"La maison bleue" de Monique et ses colocataires

Elle existe vraiment rue Clémentville à Montpellier

Atmosphère, atmosphère… ils ont tous une tête d'atmosphère un peu bohèmes, un peu artistes, un peu cabossés. Ils auraient même tous du génie. Florent, Jean-Luc, Fantine et Victor sont les quatre colocataires de la Maison des vignes, au 20 de la rue Clémentville, là où il y a « le portail en bois avec la clochette » indique l’affichette de l’exposition. Ne manque que le vieil arbre tordu au milieu. 




Du 14 au 29 avril (les vendredi, samedi, dimanche de 10 h 30 à 20 h), ils présentent la 3e édition de leur Nomad Expo où sera dévoilé en musique aussi, ce que la maison recèle d’œuvres rupestres (placoplatresques en l’occurrence) réalisées par tous ceux qui sont passés par là avec leurs pinceaux. Les artistes qui exposeront : Noon, Lost, Arcke, Veda, Twoz'n pour les graffeurs et pour les peintres et autres sculpteurs Sarah Champignac, Lucille Bréard , Francis delmas, Stéfan ziljak.

Moi, ça m’amuse, ça me plaît. Mais je ne pourrais pas y habiter ! 

Ni squat pompeux à la sauce résidence d’artistes, ni résurgence hippie, plutôt république autonome se partageant des murs et un idéal au sein d’une administration éthique. Ici, chacun paie le loyer de sa piaule à Monique Pellecuer dont le mari devint l’héritier en 1971.

> _Section des données_:
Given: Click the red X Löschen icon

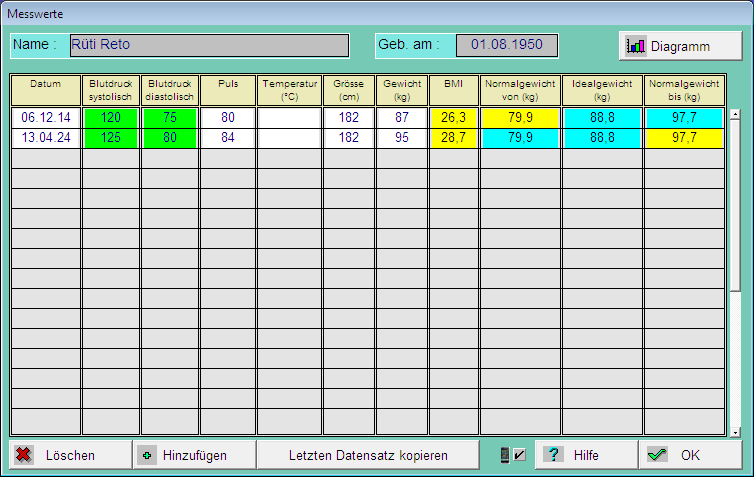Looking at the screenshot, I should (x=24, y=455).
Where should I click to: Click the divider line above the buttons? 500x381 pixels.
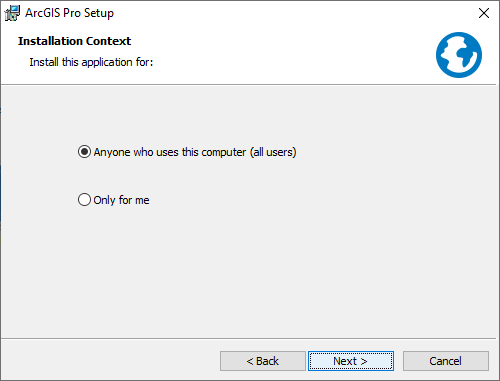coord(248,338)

> _Travail à faire_:
Recopiez mot pour mot le passage du texte sur la Maison des vignes qui commence par « Atmosphère, atmosphère… ils » et se poursuit jusqu'à « tordu au milieu. ».

> _Solution rédigée_:
Atmosphère, atmosphère… ils ont tous une tête d'atmosphère un peu bohèmes, un peu artistes, un peu cabossés. Ils auraient même tous du génie. Florent, Jean-Luc, Fantine et Victor sont les quatre colocataires de la Maison des vignes, au 20 de la rue Clémentville, là où il y a « le portail en bois avec la clochette » indique l’affichette de l’exposition. Ne manque que le vieil arbre tordu au milieu.